According to the data available on the Times Treaties website (see here), the company has as many as 119 companies in its portfolio of clients.
Last year, there were media reports that the private treaties business had incurred mark to market losses exceeding Rs1,500 crore, following the market crash of 2008. Then came a nasty controversy about one of its treaty clients Pyramid Saimira Ltd. The market regulator Securities and Exchange Board of India (SEBI) alleged that Pyramid Saimira was banned from trading for seven years in connection with illegally ramping up the share price of Pyramid with the help of few media professionals. The trio attempted to plant a fake order in several newspapers led by a media cabal that included Rajesh Unnikrishnan (assistant editor of The Economic Times and close buddy of Nirmal Kotecha, a co-promoter of Pyramid Saimira) and Rakesh Sharma, a former journalist with Business Standard, who had turned into a PR professional.
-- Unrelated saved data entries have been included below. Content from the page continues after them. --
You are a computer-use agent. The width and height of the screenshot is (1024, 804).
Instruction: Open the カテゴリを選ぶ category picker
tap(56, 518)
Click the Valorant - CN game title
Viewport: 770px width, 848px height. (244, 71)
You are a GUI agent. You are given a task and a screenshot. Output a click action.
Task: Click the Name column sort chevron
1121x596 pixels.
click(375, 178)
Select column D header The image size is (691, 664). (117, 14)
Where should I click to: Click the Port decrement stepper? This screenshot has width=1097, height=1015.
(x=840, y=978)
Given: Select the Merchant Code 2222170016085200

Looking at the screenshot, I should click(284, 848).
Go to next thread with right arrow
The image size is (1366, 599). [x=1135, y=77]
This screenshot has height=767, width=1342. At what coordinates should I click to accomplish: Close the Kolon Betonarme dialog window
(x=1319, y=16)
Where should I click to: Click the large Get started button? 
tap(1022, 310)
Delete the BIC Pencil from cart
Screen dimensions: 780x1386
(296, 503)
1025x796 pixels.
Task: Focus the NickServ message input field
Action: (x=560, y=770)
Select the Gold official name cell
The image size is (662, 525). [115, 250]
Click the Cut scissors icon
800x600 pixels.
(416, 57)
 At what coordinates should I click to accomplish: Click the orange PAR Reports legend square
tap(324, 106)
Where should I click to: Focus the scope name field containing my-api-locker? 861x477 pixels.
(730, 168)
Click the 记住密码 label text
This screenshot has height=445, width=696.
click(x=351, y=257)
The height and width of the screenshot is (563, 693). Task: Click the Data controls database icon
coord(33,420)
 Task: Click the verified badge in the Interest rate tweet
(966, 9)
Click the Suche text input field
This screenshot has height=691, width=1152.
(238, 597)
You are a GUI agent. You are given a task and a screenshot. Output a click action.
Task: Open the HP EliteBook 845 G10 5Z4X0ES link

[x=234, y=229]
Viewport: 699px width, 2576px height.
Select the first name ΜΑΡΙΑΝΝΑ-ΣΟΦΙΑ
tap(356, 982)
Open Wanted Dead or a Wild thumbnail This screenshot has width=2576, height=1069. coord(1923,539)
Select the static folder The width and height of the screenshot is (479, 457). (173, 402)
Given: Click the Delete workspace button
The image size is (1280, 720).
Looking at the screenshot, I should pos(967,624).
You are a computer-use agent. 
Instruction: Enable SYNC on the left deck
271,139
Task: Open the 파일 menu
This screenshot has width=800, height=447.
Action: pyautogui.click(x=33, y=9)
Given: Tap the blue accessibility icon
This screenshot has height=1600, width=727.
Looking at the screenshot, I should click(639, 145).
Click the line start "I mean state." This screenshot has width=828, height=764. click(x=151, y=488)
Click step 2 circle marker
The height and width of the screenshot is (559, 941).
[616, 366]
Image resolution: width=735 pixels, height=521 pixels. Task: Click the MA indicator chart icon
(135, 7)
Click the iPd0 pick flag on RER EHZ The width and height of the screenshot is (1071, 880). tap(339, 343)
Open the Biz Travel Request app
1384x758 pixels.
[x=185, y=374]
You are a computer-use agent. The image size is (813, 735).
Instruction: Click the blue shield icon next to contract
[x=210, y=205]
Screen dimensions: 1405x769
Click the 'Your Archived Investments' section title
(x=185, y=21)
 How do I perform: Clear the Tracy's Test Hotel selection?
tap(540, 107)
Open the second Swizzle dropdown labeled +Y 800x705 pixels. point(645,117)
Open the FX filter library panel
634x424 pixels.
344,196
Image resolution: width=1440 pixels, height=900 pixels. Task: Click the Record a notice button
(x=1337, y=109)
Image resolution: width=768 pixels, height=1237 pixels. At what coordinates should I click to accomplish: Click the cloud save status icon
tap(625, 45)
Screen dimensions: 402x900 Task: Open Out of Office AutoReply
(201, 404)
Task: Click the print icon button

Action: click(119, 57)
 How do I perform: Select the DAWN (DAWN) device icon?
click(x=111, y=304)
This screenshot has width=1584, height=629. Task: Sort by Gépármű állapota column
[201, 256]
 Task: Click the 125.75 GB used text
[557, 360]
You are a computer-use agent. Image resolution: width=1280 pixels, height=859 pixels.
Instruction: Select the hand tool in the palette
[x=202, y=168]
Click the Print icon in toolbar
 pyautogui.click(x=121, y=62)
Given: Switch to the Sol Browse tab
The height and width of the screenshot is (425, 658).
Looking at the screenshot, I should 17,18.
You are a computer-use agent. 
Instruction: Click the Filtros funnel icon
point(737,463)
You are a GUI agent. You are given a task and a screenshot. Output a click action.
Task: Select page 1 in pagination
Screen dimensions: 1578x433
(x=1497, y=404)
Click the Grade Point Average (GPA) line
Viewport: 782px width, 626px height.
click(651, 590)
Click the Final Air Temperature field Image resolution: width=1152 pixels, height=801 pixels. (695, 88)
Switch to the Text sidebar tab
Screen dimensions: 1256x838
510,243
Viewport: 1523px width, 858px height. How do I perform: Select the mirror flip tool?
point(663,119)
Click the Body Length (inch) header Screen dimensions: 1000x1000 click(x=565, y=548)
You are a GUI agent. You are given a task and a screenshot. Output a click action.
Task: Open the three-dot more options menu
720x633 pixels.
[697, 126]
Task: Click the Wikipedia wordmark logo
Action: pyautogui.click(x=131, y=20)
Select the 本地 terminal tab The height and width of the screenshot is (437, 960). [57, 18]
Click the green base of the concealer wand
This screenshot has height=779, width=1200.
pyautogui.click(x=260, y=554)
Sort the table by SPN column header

Apart from controversy, there are questions also of how smart the investments have been. Shree Ganesh Jewellery, a treaty client, has plunged 45% as on 23 April 2010 from its offer price of Rs260 on 9 April 2010. CARE had assigned an 'IPO Grade 3' to the Shree Ganesh IPO indicating ‘average fundamentals’. Bennett, Coleman & Co had made an investment in this company to the tune of Rs5 crore in June 2007 at Rs150 per share. Moneylife had yesterday reported on how Nitesh Estates Ltd (which opened today) made a pre-IPO placement to Brand Equity Treaties Ltd at Rs143 per share on 19 February 2010 for 10 lakh shares aggregating to Rs15 crore. The stock is being offered at a Rs54-Rs56 price band. Jaiprakash Infratech Ltd which also appears in the ‘portfolio list’ list of Times Private Treaties is set to hit the market on 29 April 2010. Interestingly, there are speculations that Brand Equity Treaties itself would go public.